**EXERCISE OBJECTIVE**
Count how many lines of the records below contain the string "Mission", with case counting, and reply with the number alone.

┄┄┄┄┄┄┄┄┄┄┄┄┄┄┄┄┄┄┄┄

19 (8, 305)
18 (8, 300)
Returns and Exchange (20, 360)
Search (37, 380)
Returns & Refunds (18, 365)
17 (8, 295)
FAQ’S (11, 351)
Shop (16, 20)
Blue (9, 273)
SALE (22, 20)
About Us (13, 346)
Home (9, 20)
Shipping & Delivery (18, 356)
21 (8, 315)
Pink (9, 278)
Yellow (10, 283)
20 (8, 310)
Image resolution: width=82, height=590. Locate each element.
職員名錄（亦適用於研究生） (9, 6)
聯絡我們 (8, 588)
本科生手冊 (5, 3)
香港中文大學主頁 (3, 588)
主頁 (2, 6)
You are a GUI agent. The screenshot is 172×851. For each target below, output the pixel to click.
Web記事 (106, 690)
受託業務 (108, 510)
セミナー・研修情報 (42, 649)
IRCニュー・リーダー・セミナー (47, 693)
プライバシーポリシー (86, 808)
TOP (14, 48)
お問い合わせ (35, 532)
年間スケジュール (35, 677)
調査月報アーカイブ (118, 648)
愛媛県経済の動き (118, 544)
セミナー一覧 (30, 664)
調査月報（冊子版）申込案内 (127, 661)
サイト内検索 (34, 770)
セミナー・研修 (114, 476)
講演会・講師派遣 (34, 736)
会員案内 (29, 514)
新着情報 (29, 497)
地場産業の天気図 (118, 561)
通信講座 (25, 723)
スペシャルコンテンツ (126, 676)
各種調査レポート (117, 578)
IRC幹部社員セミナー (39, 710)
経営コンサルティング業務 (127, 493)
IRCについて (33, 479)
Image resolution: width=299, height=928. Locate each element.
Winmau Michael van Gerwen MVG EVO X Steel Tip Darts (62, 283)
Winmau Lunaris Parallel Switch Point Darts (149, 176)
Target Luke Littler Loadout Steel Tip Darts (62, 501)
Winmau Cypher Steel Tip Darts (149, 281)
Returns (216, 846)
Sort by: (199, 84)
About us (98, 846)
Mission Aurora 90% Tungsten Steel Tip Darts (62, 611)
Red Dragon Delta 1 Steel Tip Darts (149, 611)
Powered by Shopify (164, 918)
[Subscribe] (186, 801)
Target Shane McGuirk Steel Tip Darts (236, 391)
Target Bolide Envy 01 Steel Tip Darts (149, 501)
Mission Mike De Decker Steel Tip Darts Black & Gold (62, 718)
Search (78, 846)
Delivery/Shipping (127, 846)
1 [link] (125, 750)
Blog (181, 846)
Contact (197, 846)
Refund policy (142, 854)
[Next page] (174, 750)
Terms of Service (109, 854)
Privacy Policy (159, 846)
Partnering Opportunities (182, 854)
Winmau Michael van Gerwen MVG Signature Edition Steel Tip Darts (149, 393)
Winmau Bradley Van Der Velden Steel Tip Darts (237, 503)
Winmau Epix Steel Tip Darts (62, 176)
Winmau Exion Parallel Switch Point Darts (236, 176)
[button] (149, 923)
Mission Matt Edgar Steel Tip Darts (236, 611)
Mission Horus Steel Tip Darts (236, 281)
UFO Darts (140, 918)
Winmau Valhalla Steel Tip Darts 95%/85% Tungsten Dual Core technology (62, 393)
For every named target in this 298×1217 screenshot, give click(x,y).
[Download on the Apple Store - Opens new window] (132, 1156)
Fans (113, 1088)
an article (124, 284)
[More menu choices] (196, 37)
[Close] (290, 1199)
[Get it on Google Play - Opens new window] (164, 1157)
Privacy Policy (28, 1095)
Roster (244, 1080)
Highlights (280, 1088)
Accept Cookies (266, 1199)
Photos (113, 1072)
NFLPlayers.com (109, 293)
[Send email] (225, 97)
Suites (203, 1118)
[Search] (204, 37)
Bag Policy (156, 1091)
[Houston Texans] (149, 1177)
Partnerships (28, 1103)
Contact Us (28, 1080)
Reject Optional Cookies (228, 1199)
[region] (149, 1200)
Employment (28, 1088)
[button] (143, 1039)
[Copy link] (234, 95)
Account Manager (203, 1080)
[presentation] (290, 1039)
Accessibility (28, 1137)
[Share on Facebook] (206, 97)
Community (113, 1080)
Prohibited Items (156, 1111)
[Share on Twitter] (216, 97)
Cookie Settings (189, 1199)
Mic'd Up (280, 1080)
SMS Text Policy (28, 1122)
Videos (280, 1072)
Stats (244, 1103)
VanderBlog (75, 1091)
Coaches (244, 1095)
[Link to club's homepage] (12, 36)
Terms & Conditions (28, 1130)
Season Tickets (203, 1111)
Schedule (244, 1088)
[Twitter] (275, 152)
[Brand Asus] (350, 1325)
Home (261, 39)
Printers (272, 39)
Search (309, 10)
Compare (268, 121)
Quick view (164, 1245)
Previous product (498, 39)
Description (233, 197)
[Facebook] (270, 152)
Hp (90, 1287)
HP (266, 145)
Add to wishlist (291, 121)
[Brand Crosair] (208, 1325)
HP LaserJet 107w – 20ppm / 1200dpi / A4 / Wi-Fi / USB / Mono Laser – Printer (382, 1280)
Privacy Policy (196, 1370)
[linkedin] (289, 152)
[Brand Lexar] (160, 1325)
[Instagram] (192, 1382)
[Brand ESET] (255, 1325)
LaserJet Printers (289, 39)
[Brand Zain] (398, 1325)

┄┄┄┄┄┄┄┄┄┄┄┄┄┄┄┄┄┄┄┄

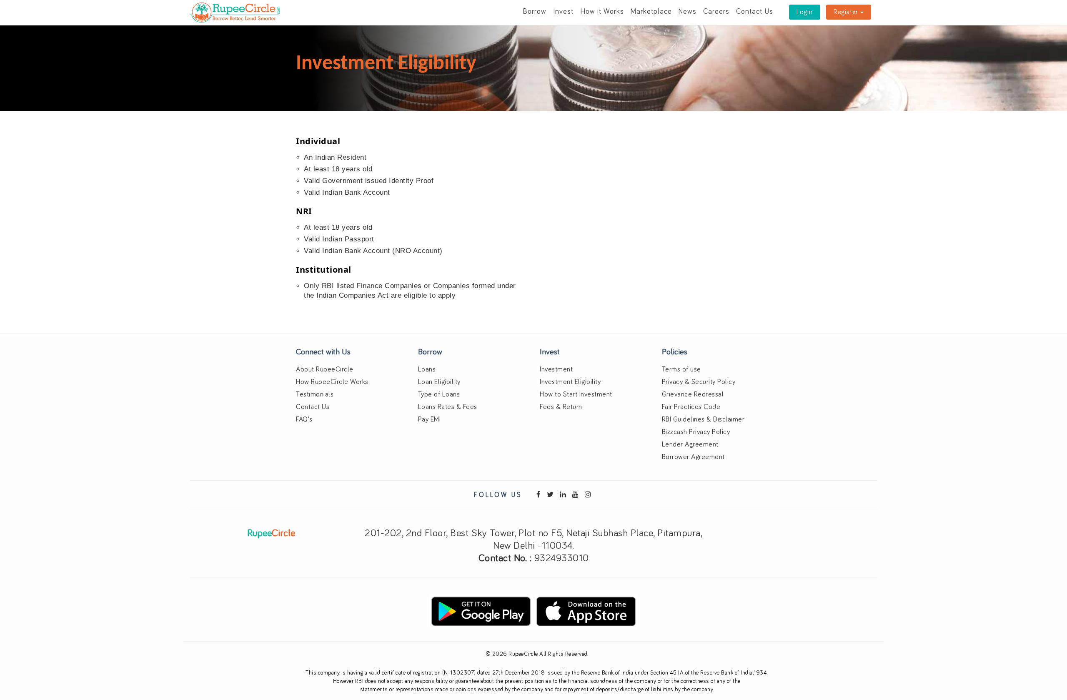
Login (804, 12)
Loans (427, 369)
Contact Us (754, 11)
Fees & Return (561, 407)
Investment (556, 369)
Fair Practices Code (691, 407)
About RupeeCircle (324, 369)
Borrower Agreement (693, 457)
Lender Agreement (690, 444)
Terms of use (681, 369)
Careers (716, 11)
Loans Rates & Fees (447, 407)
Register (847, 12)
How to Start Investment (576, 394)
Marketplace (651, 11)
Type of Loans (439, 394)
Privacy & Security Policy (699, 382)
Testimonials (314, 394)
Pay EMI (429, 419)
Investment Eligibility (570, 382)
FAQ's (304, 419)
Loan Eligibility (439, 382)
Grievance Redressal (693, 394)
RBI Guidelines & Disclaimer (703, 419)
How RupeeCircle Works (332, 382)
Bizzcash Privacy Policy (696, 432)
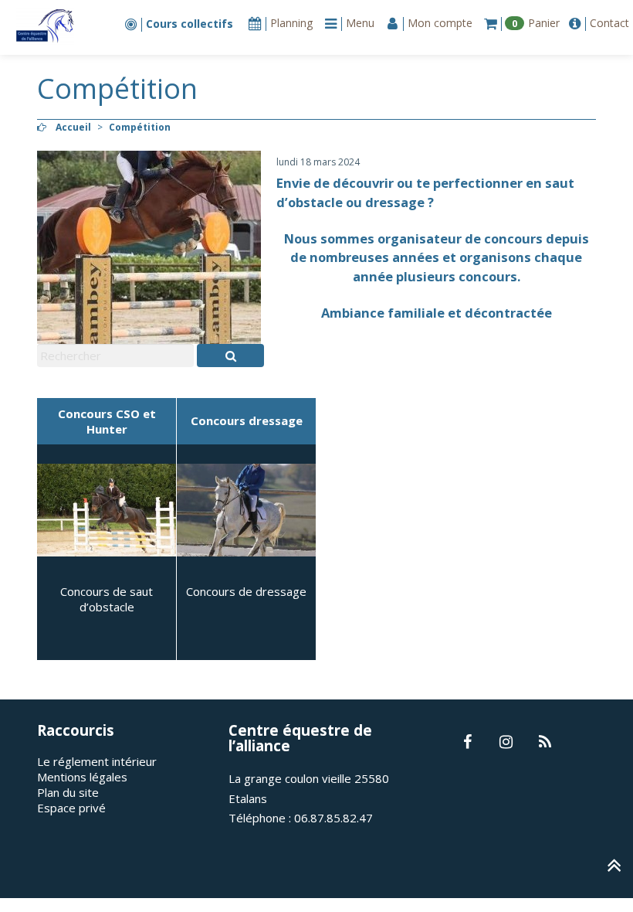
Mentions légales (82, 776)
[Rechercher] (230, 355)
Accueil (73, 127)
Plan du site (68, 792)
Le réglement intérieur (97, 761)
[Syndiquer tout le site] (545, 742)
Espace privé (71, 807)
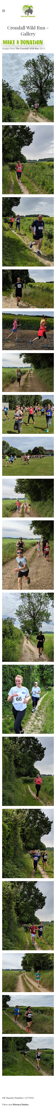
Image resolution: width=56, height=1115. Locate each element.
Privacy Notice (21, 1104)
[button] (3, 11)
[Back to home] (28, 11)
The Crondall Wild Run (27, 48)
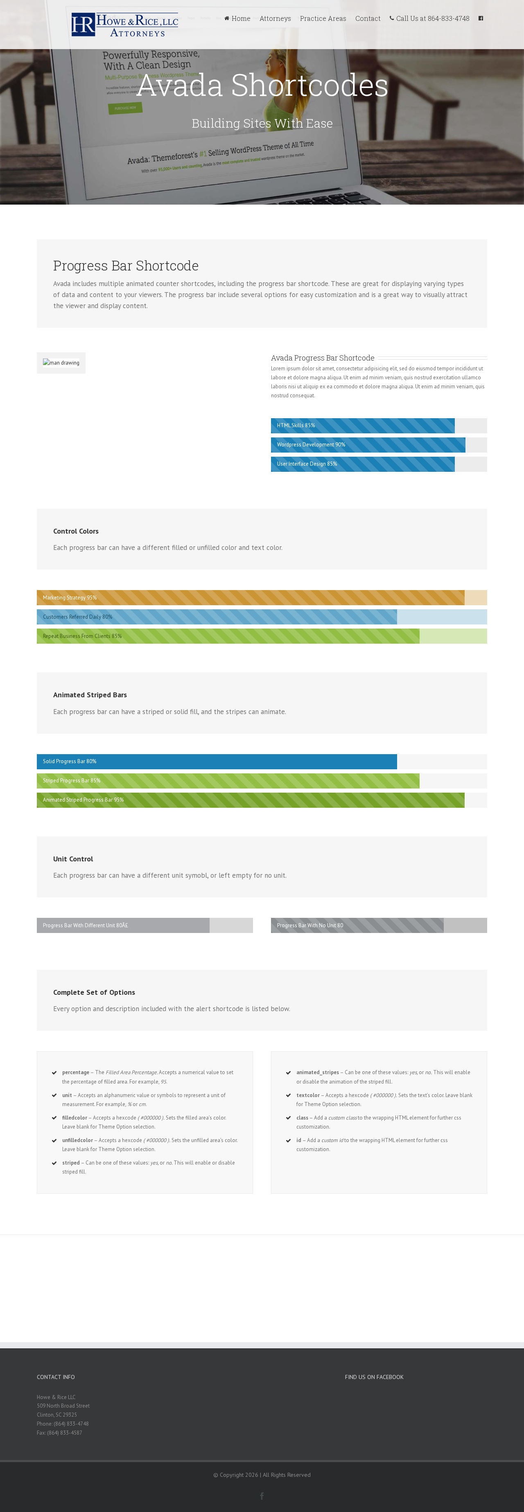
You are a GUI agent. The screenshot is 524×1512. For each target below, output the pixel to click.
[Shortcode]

┄┄┄┄┄┄┄┄┄┄┄┄┄┄┄┄┄┄┄┄

**SOLUTION TO THIS TASK**
4